-- EXCERPTED DATA --
-----

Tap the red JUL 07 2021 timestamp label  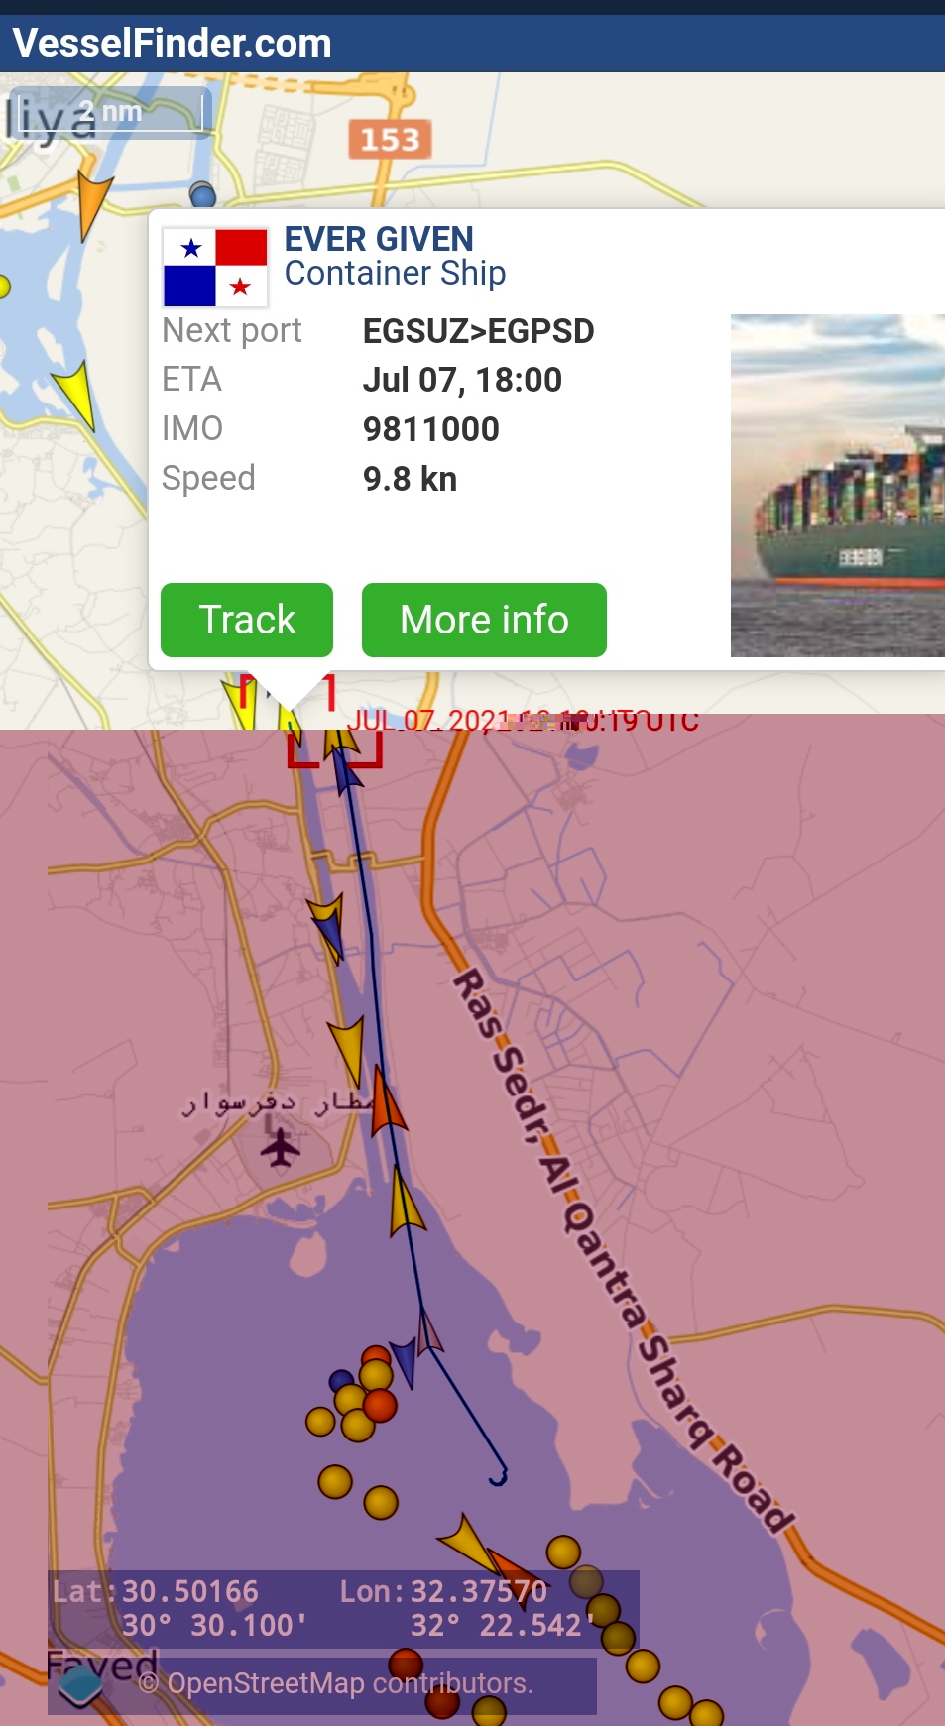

-----

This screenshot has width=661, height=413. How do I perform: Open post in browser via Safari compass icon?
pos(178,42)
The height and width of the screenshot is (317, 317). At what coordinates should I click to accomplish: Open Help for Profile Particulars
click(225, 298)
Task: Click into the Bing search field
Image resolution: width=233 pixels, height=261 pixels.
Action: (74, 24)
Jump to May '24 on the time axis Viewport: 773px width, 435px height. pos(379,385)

-----

-- EXERCISE AIM --
Among the lines above, repeat exactly those from the line with "Image resolution: width=233" to the line with "Jump to May", counting both ends.

-- WRITTEN ANSWER --
Image resolution: width=233 pixels, height=261 pixels.
Action: (74, 24)
Jump to May '24 on the time axis Viewport: 773px width, 435px height. pos(379,385)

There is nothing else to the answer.